If admitting you have a problem is the first step toward recovery, then China is making progress. The question is progress to what, because the generic answer, “another debt-fueled boom” is no longer applicable. Recall that as we noted here initially in the summer of 2013, the very reason why China finds itself in a reformist quandary is that the traditional method of Chinese “growth” – issuing a little under $4 trillion in aggregate system debt per year – no longer works as the bad debt portion of the Ponzi scheme is rising at a faster pace than the total notional of debt itself.
Which means the PBOC, which cut rates for the first time in two years on Friday, will have its work cut out for it.
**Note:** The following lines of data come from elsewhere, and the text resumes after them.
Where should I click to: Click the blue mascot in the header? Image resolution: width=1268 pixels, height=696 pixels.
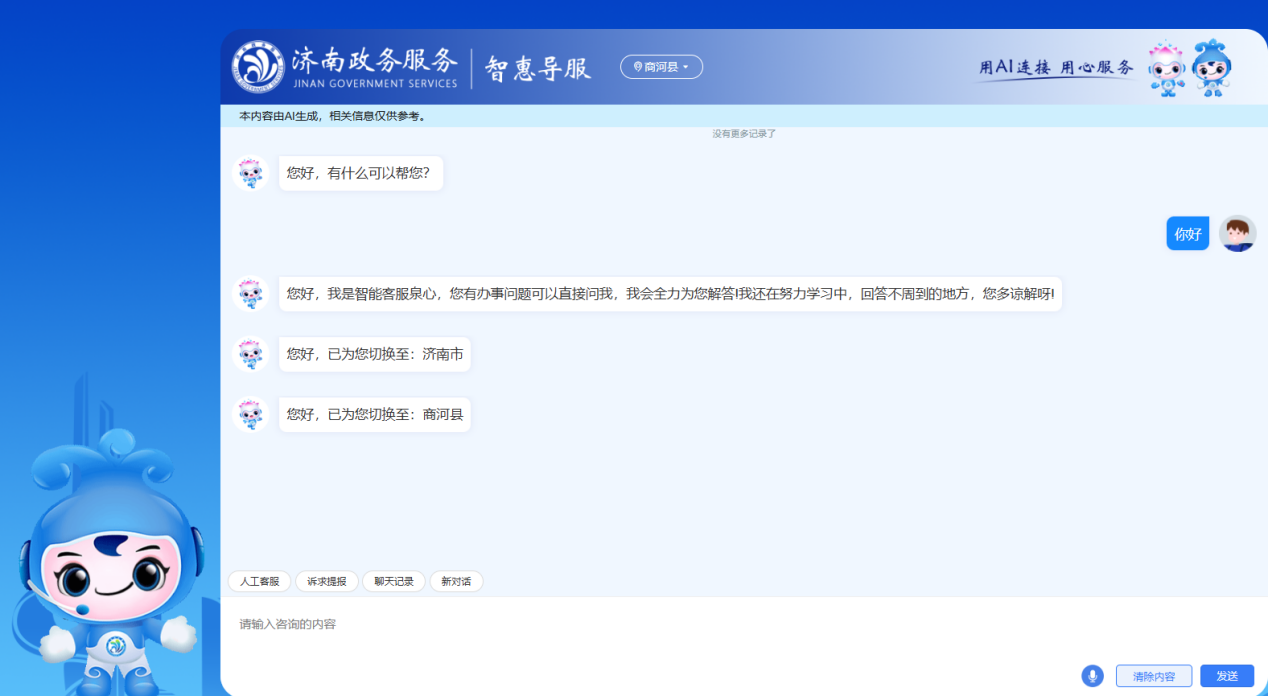click(1211, 68)
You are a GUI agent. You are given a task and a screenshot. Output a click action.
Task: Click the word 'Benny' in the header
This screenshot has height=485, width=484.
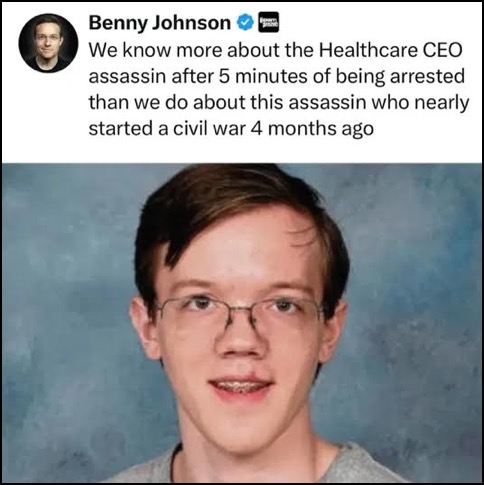(x=119, y=24)
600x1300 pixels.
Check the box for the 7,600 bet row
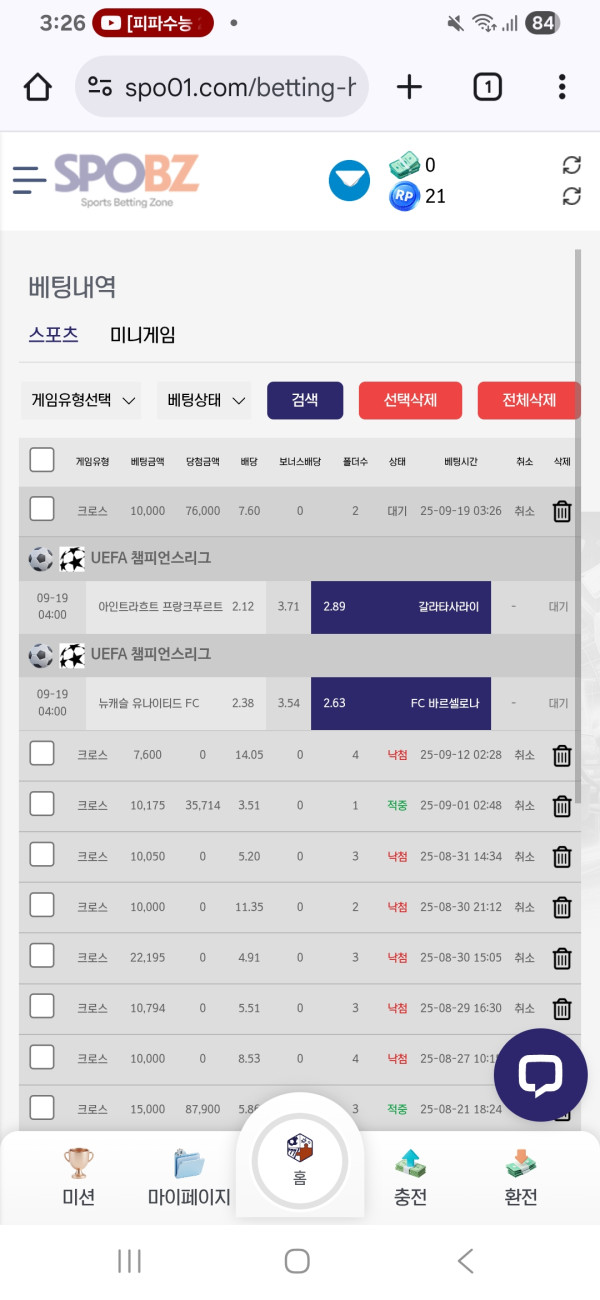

And in the worst tradition of “developed world” banks, Beijing will now have no choice but to double down on the very same bad policies that got it into its current unstable equilibrium, and proceeds with a full-blown policy flip-flop, leading to a full easing cycle that reignites the bad-debt surge once more.
And sure enough, today Reuters reports citing “unnamed sources involved in policy-making” (supposedly different sources than the unnamed sources Reuters uses to float trial balloons used by the ECB and the BOJ), that “China’s leadership and central bank are ready to cut interest rates again and also loosen lending restrictions” due to concerns deflation “could trigger a surge in debt defaults, business failures and job losses, said sources involved in policy-making.” In other words, China has once again looked into the abyss once… and decided to dig a little more.
The story is well-known: “Economic growth has slowed to 7.3 percent in the third quarter and policymakers feared it was on the verge of dipping below 7 percent – a rate not seen since the global financial crisis. Producer prices, charged at the factory gate, have been falling for almost three years, piling pressure on manufacturers, and consumer inflation is also weak.”
Of course, in modern economics, deflation simply means deleveraging, which as we showed last weekend, is precisely what is happening to China’s shadow banking sector every month in the prior quarter.
And so, since deleveraging in China, which at least on goalseeked paper is growing a little over 7%, the Polibturo has no choice but to join all the other central banks in going all in on stimulative monetary policy.
today Reuters reports :
“Top leaders have changed their views,” said a senior economist at a government think-tank involved in internal policy discussions.
The economist, who declined to be named, said the People’s Bank of China had shifted its focus toward broad-based stimulus and were open to more rate cuts as well as a cut to the banking industry’s reserve requirement ratio (RRR), which effectively restricts the amount of capital available to fund loans.
“Further interest rate cuts should be in the pipeline as we have entered into a rate-cut cycle and RRR cuts are also likely,” the think-tank’s economist said.
Friday’s move, which cut one-year benchmark lending rates by 40 basis points to 5.6 percent, also arose from concerns that local governments are struggling to manage high debt burdens amidst reforms to their funding arrangements, the sources said.